**Required task**
Copy the entries below verbatim, from the line containing "Where should I click to: Switch" up to and including the line containing "(x=162, y=77)".

>> start Provided information

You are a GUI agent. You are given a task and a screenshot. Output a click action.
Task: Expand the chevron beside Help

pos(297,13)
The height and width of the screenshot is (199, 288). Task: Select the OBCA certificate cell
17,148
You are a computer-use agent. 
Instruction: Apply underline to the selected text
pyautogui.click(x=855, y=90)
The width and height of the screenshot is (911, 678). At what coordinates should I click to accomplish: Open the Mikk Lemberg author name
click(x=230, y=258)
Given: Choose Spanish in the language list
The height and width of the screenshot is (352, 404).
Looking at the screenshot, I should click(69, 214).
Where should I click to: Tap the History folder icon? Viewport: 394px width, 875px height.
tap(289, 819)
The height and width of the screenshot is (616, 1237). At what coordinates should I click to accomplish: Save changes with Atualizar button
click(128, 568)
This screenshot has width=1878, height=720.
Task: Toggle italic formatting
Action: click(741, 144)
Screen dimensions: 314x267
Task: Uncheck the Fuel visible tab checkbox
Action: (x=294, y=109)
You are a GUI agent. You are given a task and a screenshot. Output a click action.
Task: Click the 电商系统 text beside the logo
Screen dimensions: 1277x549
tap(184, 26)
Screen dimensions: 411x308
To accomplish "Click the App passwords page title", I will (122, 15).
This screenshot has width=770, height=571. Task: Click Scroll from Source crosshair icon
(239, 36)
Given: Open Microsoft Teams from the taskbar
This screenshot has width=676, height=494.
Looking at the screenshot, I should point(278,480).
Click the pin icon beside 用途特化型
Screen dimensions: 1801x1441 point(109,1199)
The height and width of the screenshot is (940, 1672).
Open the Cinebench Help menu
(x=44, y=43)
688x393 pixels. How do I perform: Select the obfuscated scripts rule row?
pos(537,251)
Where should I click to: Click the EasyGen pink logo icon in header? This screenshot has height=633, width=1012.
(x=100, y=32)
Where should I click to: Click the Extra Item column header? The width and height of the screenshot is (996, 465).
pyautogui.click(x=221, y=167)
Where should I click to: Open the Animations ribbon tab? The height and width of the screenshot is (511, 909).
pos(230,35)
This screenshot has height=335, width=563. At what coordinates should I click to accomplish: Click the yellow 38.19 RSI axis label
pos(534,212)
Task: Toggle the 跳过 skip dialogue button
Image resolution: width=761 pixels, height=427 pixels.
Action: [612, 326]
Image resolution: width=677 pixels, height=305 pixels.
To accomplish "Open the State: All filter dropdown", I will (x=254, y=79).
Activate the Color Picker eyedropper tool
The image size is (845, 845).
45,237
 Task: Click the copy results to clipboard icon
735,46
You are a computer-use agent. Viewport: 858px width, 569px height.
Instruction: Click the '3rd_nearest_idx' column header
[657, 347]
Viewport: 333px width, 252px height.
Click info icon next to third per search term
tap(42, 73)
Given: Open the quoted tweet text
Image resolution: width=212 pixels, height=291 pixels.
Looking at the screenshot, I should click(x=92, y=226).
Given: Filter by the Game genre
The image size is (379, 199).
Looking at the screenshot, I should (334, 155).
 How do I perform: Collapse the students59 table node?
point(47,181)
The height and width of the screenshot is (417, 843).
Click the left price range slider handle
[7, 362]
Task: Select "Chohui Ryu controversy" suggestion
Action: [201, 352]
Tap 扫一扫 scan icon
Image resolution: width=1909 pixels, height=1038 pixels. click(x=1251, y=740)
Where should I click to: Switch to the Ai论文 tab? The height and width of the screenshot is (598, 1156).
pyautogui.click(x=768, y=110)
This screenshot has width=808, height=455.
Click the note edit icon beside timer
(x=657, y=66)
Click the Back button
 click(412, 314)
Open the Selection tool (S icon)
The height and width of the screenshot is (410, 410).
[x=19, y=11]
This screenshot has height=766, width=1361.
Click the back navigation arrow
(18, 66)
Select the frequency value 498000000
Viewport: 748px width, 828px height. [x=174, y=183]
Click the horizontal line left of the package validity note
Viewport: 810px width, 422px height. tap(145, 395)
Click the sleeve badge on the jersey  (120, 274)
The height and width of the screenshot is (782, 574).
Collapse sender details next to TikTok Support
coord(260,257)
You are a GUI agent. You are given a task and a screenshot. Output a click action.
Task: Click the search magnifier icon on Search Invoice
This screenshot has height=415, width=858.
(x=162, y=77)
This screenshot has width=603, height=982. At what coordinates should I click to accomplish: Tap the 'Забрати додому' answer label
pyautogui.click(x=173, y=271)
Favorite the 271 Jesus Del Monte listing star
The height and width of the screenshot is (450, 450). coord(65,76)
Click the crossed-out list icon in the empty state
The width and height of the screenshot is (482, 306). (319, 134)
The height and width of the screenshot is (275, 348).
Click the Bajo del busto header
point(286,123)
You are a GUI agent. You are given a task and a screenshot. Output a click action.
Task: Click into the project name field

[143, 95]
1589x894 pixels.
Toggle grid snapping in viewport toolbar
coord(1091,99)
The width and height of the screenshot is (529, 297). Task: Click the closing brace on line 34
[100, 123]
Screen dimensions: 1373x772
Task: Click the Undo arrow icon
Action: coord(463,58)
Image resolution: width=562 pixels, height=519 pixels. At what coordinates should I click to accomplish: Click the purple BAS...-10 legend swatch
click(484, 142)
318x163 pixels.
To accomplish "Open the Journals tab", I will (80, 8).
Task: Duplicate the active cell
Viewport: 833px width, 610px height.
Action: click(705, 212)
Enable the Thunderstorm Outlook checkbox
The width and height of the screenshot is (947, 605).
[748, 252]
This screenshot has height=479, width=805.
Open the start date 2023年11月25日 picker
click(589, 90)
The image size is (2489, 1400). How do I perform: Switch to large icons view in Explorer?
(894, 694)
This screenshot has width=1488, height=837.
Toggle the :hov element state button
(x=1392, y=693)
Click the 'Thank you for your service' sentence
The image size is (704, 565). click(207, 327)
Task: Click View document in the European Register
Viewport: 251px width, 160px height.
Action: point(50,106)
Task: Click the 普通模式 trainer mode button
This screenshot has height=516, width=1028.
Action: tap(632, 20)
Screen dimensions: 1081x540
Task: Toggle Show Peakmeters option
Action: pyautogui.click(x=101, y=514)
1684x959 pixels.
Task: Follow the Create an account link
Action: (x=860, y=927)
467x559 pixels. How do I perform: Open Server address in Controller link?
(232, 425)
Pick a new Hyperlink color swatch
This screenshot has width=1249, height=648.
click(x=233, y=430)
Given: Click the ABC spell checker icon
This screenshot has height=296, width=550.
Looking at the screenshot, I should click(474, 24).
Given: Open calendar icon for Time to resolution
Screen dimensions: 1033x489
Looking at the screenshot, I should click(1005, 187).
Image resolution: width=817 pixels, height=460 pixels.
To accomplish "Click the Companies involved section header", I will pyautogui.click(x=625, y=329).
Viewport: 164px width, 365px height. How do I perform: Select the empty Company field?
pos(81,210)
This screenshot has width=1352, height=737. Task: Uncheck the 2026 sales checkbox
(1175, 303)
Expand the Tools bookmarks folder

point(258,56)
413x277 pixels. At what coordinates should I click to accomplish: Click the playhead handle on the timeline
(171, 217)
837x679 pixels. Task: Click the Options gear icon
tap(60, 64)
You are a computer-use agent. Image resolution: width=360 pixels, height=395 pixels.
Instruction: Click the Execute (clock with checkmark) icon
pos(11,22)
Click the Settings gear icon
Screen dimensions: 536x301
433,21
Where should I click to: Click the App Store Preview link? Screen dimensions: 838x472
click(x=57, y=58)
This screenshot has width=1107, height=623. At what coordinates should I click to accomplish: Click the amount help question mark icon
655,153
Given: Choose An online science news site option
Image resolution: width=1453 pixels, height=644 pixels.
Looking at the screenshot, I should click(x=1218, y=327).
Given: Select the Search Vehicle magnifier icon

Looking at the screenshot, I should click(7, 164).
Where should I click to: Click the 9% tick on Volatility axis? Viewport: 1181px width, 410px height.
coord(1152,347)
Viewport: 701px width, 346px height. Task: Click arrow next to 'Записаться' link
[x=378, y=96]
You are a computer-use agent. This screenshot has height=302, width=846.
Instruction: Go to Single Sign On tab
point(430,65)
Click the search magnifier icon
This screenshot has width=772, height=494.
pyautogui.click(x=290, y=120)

>> end Provided information

**Output for this exercise**
Where should I click to: Switch to the Ai论文 tab? The height and width of the screenshot is (598, 1156).
pyautogui.click(x=768, y=110)
This screenshot has width=808, height=455.
Click the note edit icon beside timer
(x=657, y=66)
Click the Back button
 click(412, 314)
Open the Selection tool (S icon)
The height and width of the screenshot is (410, 410).
[x=19, y=11]
This screenshot has height=766, width=1361.
Click the back navigation arrow
(18, 66)
Select the frequency value 498000000
Viewport: 748px width, 828px height. [x=174, y=183]
Click the horizontal line left of the package validity note
Viewport: 810px width, 422px height. tap(145, 395)
Click the sleeve badge on the jersey  (120, 274)
The height and width of the screenshot is (782, 574).
Collapse sender details next to TikTok Support
coord(260,257)
You are a GUI agent. You are given a task and a screenshot. Output a click action.
Task: Click the search magnifier icon on Search Invoice
This screenshot has height=415, width=858.
(x=162, y=77)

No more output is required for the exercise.